Finanzieri del Comando Provinciale di Messina hanno sequestrato oltre 200.000 euro a sette persone di origini siciliane, ritenuti responsabili, secondo ipotesi d’accusa, di aver indebitamente percepito, negli anni, il cd. “assegno sociale”, erogato dall’Inps. Il provvedimento è stato emesso dal G.I.P. del Tribunale di Messina, su richiesta della Procura della Repubblica peloritana. Le indagini sono state eseguite dalle Fiamme Gialle della Compagnia di Taormina e coordinate dalle Procura della Repubblica di Messina.
L“assegno sociale”, come noto, ha sostituito la preesistente “pensione sociale”, ha natura marcatamente assistenziale – essendo destinato a coloro che versano in condizioni economiche manifestamente disagiate – ed è erogato dall’Inps in tredici mensilità.
La sua concessione è vincolata non solo al rispetto di determinati requisiti reddituali, ma anche e soprattutto a requisiti anagrafici: essere cittadini italiani di età superiore a 66 anni e 7 mesi, con stabile e continuativa dimora nel territorio italiano per almeno 10 anni. Non è sufficiente il mero dato formale della residenza, tanto è vero che l’eventuale prolungato soggiorno all’estero diventa causa di perdita della prestazione previdenziale.
Proprio tale ultima circostanza, quindi, costituiva il principale elemento su cui si focalizzava l’attenzione investigativa, selezionando gli approfondimenti sul conto di una serie di soggetti connotati da alti profili di rischio.
In particolare, le investigazioni delle Fiamme Gialle di Taormina si concentravano sui soggetti destinatari dell’odierno provvedimento cautelare i quali, solo formalmente, risultavano essere rientrati in Italia da paesi sud americani o europei, aver ottenuto la residenza in piccoli comuni della fascia jonica della provincia peloritana (S. Alessio Siculo, Limina, Roccalumera), per poi, anche nel giro di pochi mesi, presentare richiesta di percezione del beneficio.
Gli accertamenti disposti dalla Procura della Repubblica di Messina, tuttavia, hanno restituito una realtà completamente diversa, emergendo come si trattasse di un mero “fittizio trasferimento della residenza in Italia non appena raggiunta l’età minima per accedere alla prestazione previdenziale”.
C’è chi per simulare il requisito della dimora abituale ha richiesto di mantenere la residenza presso abitazioni di fatto mai abitate, dimorando invece stabilmente in Sud America, ovvero, in alcuni casi, risultassero iscritti nelle liste di locali medici di base, senza che questi abbiano mai effettuato visite domiciliari o addirittura averli mai conosciuti, ovvero ancora documentassero l’acquisto di medicinali presso farmacie del comprensorio (evidentemente avvalendosi dell’ausilio di terzi soggetti, verosimilmente in possesso della tessera sanitaria agli stessi intestata);
C’è chi per per simulare il requisito reddituale ha pure dichiarato una fittizia separazione dal coniuge, omettendo pure di dichiarare l’attualità dell’esercizio della propria professione di architetto.

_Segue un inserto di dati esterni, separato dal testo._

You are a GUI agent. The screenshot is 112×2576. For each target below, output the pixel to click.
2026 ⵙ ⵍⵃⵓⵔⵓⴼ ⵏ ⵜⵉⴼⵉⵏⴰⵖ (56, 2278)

In definitiva, secondo ipotesi d’accusa, un’articolata catena di false dichiarazioni e varie condotte artificiose, “proditoriamente finalizzate” – nel loro complesso – “a trarre in inganno l’Ente erogatore in ordine alla sussistenza”, in capo ai cittadini richiedenti, “dei requisiti di legge” per il riconoscimento del beneficio economico.
Il sequestro è stato disposto per equivalente delle somme indebitamente percepite, negli anni dal 2016 al 2021, per un importo complessivo pari a 203.653,00 euro.